* 出典文書 *
----------

参照により本明細書に組み込まれる、Protease Inhibitors,Barrett and Selveson,eds.,Elsevier(1986)においてD.H.Richにより開示された別のアプローチは、酵素阻害剤設計における遷移状態類似体概念の適用を通じてペプチド模倣体を設計することであった。例えば、スタリン(staline)の二級アルコールは、ペプシン基質の解離しやすいアミド結合の四面体遷移状態を模倣することが知られている。
要約すると、末端修飾は、周知のように、プロテイナーゼ消化によって感受性を低減し、したがって、溶液中、特にプロテアーゼが存在し得る生物流体中のペプチドの半減期を延長するのに有用である。ポリペプチドの環化はまた、環化によって形成される安定な構造のために、及び環状ペプチドについて観察される生物学的活性を鑑みて、有用な修飾である。
したがって、一実施形態において、本発明の第1の態様の組成物のポリペプチドのうちの少なくとも1つは、直鎖状である。しかしながら、代替実施形態において、ポリペプチドは環状である。

----------

* 抽出データ *
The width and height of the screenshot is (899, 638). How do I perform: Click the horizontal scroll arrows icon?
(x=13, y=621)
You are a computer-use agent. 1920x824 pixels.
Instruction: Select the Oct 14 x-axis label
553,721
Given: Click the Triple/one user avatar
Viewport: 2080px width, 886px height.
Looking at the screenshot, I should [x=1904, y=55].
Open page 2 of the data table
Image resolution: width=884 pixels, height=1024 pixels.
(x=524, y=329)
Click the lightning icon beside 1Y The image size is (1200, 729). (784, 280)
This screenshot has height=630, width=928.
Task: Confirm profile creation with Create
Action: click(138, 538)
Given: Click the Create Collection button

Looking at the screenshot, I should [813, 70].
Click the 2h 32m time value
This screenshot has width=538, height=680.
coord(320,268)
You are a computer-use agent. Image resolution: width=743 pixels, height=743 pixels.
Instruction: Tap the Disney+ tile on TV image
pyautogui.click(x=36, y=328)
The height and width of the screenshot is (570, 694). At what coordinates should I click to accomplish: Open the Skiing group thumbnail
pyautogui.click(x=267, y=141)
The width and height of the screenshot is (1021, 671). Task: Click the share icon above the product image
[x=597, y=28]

----------

出典文書では、スタリン(staline)の二級アルコールは何を模倣することが知られているとされているか。

ペプシン基質の解離しやすいアミド結合の四面体遷移状態。